Abdul Haris Nasution (biografi singkat)
Abdul Haris Nasution lahir pada 3 Desember
1918, di Kotanopan, Tapanuli Selatan, Sumatera Utara. Nasution adalah anak petani
yang menggeluti dunia militer setelah sebelumnya sempat menjadi guru di
Bengkulu dan Palembang. Nasution merupakan penggagas Dwifungsi ABRI, sebuah konsep dalam peran ganda
militer yang tidak lagi menjadikan tentara sebagai pembela rakyat, tetapi juga
bermain dalam lapangan politik. Selain
konsepsi dwifungsi ABRI, ia dikenal sebagai peletak dasar perang gerilya.

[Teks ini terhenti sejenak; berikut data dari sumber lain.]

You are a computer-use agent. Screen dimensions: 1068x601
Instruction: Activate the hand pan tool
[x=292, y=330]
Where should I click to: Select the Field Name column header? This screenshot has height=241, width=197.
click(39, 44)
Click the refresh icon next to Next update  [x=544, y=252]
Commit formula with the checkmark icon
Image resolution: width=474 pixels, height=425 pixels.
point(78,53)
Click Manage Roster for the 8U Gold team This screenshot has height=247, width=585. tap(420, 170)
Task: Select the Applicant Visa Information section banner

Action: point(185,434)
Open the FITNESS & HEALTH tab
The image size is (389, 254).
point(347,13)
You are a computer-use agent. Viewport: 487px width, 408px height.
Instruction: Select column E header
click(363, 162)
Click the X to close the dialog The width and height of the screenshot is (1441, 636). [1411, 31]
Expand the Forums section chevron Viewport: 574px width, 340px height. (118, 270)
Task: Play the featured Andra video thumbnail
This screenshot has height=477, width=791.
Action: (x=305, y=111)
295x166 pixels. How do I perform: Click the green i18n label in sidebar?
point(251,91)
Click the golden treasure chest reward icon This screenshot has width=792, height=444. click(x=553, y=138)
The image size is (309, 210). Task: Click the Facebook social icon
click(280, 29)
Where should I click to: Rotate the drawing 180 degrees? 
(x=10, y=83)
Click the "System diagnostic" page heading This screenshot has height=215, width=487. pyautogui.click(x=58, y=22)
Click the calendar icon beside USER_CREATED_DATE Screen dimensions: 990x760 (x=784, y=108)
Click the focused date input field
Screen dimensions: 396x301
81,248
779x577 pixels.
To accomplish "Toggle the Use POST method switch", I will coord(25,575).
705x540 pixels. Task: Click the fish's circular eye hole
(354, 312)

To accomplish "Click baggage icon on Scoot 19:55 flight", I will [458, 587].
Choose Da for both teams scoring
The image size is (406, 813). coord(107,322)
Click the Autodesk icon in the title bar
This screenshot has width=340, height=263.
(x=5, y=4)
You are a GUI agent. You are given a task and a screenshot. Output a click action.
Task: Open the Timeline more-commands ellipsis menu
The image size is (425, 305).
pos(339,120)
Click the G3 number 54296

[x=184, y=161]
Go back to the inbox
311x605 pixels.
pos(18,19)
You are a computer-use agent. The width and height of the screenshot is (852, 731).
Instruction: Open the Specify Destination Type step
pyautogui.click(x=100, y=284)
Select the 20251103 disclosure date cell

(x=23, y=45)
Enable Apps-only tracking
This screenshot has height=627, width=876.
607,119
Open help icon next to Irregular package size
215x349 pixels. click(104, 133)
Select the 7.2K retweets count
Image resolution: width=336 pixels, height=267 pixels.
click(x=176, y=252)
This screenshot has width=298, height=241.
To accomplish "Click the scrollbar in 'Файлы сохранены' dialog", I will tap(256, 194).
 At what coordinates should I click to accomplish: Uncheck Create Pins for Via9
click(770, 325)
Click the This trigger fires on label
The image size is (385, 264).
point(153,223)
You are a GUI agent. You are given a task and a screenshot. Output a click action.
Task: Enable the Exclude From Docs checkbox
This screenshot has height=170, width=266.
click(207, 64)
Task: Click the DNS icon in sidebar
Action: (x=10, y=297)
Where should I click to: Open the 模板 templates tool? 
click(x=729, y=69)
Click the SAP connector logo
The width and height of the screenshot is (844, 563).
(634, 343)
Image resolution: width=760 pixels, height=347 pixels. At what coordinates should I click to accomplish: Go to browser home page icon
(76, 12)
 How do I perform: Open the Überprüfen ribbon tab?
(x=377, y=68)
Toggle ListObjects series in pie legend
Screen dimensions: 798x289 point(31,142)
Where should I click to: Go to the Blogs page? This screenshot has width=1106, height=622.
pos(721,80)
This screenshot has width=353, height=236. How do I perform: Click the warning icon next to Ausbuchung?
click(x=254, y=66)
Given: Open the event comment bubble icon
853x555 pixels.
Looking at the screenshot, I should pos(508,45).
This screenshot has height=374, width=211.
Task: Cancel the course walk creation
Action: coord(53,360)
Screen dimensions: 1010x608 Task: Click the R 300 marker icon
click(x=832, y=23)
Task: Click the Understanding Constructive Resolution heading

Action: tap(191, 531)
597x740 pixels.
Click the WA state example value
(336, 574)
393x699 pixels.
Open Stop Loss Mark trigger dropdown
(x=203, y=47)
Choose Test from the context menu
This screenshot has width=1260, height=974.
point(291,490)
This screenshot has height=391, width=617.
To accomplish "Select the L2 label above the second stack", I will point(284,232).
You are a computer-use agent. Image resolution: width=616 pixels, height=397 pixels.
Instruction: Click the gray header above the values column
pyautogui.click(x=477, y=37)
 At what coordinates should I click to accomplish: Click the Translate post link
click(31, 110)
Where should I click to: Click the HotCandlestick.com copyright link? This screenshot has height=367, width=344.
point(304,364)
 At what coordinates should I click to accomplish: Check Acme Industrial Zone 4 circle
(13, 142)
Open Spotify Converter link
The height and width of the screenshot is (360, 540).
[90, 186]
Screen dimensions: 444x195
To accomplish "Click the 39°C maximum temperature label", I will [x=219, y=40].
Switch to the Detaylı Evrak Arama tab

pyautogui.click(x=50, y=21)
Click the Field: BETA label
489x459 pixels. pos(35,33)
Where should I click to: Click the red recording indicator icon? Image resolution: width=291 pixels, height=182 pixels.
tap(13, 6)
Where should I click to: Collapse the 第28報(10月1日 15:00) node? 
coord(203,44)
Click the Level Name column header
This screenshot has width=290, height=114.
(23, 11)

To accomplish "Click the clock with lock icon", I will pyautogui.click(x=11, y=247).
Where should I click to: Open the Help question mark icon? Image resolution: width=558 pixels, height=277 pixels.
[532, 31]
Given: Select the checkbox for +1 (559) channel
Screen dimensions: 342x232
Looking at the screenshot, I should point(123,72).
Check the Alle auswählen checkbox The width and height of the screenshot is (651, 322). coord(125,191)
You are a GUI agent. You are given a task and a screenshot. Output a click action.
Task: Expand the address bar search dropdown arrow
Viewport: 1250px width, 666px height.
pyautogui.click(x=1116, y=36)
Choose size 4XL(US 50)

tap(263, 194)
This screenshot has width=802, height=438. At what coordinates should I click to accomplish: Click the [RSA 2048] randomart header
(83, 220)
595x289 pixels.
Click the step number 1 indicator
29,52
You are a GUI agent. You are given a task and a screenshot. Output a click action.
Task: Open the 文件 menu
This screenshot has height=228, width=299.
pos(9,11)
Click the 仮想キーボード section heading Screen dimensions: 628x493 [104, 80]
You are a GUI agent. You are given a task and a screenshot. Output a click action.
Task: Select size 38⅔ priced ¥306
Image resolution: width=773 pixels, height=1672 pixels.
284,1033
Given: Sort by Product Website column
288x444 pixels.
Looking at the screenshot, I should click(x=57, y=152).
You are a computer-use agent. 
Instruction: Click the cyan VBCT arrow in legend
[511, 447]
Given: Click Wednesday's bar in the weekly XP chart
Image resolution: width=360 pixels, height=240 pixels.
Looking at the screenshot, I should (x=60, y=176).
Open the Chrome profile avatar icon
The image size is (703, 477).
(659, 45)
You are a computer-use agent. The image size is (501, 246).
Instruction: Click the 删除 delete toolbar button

Gagasan perang gerilya dituangkan dalam
bukunya ‘Strategy of Guerrilla Warfare’ menjadi buku wajib akademi militer di
sejumlah negara, termasuk sekolah elite militer dunia di West Point, Amerika
Serikat.
Jenderal Abdul Haris Nasution pada suatu acara di Belanda tahun 1971 (https://id.wikipedia.org/wiki/Abdul_Haris_Nasution) |
Merajut karir sebagai
tentara
Selama Revolusi Fisik (1946-1948), A.H.
Nasution mempelajari arti dukungan rakyat dalam
perang gerilya ketika memimpin Divisi
Siliwangi. Dari perang itu lahir gagasannya tentang
metode perang gerilya sebagai bentuk perang rakyat. Metode perang ini kemudian
dikembangkan menjadi Perintah Siasat No. I ketika terjadi Agresi Militer II
(1948-1949). Perintah itu berisi tentang persiapan perang gerilya yang kemudian
dikenal sebagai doktrin pertahanan rakyat total. Sampai saat ini Doktrin itu masih
dianut oleh TNI.
- Pada tahun 1940, Nasution mendaftar sebagai calon perwira cadangan Belanda.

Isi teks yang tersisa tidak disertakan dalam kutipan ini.